Prompt: Copy out each line below in which the string "will" appears.

····················

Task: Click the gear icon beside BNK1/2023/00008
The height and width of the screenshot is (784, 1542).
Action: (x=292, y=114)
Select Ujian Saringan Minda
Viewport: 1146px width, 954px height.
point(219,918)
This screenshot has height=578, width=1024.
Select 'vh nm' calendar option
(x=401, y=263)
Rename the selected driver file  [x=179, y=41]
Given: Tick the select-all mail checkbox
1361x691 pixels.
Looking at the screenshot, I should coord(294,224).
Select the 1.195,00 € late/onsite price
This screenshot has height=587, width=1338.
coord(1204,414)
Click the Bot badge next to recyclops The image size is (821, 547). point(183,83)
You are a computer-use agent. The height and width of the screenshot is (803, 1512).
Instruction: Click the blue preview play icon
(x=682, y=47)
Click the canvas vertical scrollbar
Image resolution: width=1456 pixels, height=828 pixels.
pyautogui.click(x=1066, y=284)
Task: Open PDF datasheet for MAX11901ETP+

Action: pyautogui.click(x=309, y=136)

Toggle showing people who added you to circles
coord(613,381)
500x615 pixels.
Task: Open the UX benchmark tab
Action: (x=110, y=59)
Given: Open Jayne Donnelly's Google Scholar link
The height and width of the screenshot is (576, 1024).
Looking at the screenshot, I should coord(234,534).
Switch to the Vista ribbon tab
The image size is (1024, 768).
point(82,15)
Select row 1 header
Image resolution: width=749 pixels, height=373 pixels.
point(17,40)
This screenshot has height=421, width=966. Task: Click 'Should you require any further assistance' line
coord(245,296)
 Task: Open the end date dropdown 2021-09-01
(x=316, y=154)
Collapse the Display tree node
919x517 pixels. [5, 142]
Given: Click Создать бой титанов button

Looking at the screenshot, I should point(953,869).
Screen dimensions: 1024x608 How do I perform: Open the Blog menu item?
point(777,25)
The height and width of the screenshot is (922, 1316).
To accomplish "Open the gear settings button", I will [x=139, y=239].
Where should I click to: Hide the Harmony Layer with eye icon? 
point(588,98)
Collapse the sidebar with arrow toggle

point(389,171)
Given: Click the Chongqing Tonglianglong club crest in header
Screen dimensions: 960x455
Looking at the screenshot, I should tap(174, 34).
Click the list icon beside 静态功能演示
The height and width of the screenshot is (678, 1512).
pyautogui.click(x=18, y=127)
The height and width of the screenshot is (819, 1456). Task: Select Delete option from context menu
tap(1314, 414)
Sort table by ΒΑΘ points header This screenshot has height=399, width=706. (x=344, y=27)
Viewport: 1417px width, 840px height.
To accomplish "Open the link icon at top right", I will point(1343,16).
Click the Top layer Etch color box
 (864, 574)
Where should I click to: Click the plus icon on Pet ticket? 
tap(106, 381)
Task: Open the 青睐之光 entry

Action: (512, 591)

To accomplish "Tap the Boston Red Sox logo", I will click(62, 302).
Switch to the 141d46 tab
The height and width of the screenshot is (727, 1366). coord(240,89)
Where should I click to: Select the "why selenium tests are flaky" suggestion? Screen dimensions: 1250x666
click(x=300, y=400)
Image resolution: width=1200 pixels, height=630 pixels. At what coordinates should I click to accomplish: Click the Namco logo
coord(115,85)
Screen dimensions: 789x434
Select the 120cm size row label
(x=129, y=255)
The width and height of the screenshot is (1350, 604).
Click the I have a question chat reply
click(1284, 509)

····················

Exercise output:
To accomplish "Open the gear settings button", I will [x=139, y=239].
To accomplish "Open the link icon at top right", I will point(1343,16).
To accomplish "Tap the Boston Red Sox logo", I will click(62, 302).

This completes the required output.